OptumHealth provides a broad range of services, from a 24-hour hotline where
nurses can suggest the best hospital for a transplant to "health coaches"
who dole out meal plans, to-do lists, and motivational messages. Some
OptumHealth clients bring coaches into the office or onto the factory floor
to teach about diet and exercise. Many of the cost-containment strategies
Democrats are pushing call for more of the preventive care that OptumHealth
sells.

"We are extremely well positioned for a much broader adoption," says Dawn
Owens, OptumHealth's chief executive. Her division, based in Golden Valley,
Minn., already boasts $5.2 billion in annual revenue.
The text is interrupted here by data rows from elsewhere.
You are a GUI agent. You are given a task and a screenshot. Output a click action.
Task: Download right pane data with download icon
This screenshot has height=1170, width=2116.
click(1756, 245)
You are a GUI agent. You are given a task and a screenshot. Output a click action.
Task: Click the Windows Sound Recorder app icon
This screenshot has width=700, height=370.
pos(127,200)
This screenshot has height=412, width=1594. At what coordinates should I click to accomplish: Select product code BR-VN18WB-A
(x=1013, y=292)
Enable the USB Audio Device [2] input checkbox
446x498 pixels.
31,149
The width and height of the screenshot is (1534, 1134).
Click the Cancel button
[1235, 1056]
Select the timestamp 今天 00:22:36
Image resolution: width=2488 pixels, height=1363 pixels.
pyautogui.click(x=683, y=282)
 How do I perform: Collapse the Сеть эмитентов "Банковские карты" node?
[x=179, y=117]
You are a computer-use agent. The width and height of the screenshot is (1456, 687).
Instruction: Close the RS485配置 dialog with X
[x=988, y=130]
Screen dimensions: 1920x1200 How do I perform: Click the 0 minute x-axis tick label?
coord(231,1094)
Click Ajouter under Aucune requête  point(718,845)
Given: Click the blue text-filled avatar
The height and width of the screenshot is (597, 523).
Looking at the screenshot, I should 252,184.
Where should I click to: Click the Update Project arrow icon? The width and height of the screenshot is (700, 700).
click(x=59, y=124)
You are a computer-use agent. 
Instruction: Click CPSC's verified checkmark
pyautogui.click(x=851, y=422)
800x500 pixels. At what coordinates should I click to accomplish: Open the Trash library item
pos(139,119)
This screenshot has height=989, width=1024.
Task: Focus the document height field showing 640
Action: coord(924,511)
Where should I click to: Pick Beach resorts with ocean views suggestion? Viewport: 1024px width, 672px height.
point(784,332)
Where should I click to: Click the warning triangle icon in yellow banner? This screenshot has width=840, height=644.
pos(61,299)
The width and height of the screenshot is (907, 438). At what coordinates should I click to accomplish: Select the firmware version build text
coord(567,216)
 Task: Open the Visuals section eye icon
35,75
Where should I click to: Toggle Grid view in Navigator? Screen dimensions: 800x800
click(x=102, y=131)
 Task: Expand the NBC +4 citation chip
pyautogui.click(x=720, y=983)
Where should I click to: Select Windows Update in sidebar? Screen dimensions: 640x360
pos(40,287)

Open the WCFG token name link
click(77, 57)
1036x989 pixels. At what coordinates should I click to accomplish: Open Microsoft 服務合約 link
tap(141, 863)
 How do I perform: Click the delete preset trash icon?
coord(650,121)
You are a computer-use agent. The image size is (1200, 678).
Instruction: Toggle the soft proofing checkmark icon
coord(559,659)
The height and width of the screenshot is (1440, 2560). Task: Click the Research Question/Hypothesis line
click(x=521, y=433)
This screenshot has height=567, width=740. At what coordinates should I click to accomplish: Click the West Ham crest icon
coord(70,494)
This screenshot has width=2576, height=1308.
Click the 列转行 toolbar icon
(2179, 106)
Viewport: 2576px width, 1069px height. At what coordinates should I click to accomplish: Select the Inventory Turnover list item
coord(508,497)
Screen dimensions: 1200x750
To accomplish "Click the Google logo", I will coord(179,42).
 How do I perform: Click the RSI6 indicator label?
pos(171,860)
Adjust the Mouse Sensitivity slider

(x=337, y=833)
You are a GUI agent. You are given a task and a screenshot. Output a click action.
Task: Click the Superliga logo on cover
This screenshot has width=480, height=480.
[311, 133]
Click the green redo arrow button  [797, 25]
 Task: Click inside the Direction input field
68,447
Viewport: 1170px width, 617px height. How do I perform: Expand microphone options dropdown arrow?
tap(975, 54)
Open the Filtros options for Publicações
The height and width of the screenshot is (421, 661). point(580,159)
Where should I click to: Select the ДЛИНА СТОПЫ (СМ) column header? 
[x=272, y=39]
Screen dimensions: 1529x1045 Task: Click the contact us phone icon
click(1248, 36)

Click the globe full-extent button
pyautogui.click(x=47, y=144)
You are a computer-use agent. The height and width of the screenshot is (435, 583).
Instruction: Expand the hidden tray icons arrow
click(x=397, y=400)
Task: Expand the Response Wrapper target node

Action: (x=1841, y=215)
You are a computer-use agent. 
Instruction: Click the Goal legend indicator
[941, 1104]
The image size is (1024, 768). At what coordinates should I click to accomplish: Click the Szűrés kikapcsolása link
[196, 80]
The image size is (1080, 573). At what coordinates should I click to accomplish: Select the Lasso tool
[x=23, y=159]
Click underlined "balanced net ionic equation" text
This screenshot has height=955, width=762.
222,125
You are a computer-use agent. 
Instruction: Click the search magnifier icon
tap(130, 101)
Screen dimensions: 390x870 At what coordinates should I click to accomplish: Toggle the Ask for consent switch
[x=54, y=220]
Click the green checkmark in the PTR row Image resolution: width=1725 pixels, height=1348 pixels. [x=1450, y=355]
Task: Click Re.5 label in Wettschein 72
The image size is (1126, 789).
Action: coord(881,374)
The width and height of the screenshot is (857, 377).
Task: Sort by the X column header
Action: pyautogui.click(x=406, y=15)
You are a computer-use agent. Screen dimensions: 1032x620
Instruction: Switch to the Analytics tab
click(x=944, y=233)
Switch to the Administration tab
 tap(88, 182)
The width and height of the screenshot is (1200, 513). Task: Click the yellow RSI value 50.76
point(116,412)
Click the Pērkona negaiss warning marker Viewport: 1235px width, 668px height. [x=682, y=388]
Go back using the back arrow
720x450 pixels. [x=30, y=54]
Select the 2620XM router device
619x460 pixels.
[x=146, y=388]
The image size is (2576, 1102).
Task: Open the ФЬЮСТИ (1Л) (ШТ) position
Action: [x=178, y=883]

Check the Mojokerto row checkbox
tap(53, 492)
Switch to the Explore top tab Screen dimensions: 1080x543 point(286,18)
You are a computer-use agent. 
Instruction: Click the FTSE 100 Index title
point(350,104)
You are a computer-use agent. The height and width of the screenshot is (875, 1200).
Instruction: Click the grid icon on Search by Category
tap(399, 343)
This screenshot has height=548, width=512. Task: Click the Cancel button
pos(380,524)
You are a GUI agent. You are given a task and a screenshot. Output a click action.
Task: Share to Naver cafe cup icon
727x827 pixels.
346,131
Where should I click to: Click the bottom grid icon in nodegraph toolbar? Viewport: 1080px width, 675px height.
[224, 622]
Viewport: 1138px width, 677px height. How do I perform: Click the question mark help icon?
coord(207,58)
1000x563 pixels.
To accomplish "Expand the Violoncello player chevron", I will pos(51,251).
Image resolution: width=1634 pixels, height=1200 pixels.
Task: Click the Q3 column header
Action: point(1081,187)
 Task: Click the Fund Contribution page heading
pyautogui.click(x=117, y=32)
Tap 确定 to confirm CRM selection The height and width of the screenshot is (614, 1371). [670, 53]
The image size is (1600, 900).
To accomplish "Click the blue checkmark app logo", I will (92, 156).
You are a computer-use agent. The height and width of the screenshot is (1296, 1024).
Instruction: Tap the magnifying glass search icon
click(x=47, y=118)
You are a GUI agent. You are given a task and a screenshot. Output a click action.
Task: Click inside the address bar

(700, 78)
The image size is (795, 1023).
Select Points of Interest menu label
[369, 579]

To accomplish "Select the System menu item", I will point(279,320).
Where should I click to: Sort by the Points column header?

Stevens argues that while UnitedHealth will likely benefit financially from
health reform, the company will also aid the cause of reducing costs. He
cites what he says is its record of "bending the cost curve" for major
employers.

During a media presentation in May in Washington, Stevens said medical costs
incurred by UnitedHealth's corporate clients were rising only 4% annually,
less than the industry average of 6% to 8%. But that claim seemed to
conflict with statements company executives made just a month earlier during
a conference call with investors. On that quarterly earnings call,
UnitedHealth CEO Hemsley conceded that medical costs on commercial plans
would increase 8% this year.

Asked about the discrepancy, Stevens says the lower figure he is using in
Washington represents the experience of a subset of employer clients who
fully deployed UnitedHealth's cost-saving techniques, including oversight of
the chronically ill. "These employers stuck at it for several years," he
says. "We are putting forward positive ideas based on our experience of what
works."

Terhune is a senior writer for BusinessWeek based in Florida.